I tried to generate a hierarchical tree of the top n nouns, but there was quite a bit of nonsensical results.

### Sentiment Analysis

Sentiment analysis was applied to each year. The sentiment for every year was negative indicating that almost all of the years were negative which is not surprising as cancer has a really negative connotation. There is no variation in the values for emotions across the years, as the lines in the line plots are virtually flat. Theres virtually no discrimination between the distribution of the emotions' values in each year, but the highest values for each year is sadness and fear. I am not surprised that sadness and fear are the most common emotions in the abstracts because the lexicon of cancer studies can be pretty negative with words like survival, cancer, and chemotherapy. What I am surprised with is that, the abstracts had other emotions. Usually, abstracts are not supposed to invoke any emotions; it is a concise summarization of a paper's overall findings. This might be because some words that have an emotion associated with it might not invoke the same emotion as it does in the abstract.

![image.png](attachment:84a2e125-37e5-4376-a2fe-024a53d718f3.png)

<center><b>Figure 6:</b> <i>Sentiment analysis of abstracts by year in barchart.</i> Horizontal barplot that displays the average emotion and sentiment per year.</center>

![image.png](attachment:1ecdc12d-547d-4f0f-b3df-130978716df8.png)

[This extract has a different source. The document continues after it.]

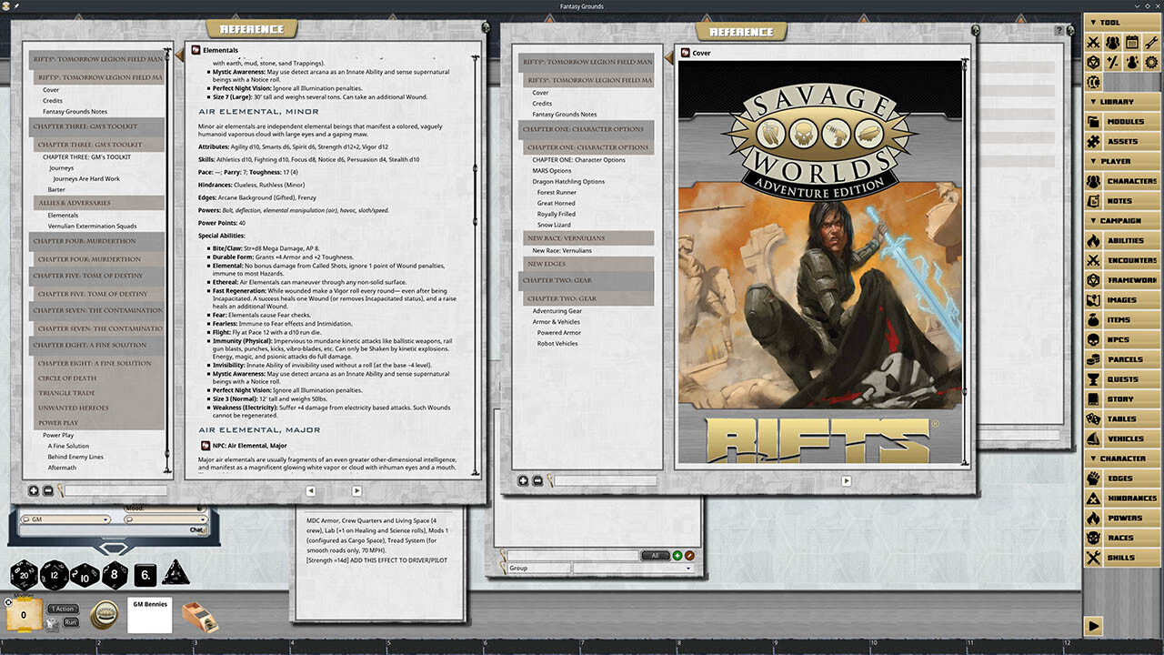Screen dimensions: 1164x655
Task: Select the black d20 die
Action: (23, 576)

<center><b>Figure 7:</b> <i>Sentiment analysis of abstracts by year in line plot.</i> Line plot that displays the average emotion and sentiment each year.</center>

Using exploratory text analysis techniques, I was able to explore some interesting patterns in scientific abstracts. I was unsuccessful in answering some questions I posed but I think with refinement of the key words, I can possibly answer the questions with more confidence. It was not reasonable to use author as a path to explore trends because there were many authors within a given article and not all authors nor the full names of the authors were given. Also, there was a difficulty in generating the corpus and some of the code for the exploratory techniques. Future work would need include revisiting some of the techniques but with more specific data.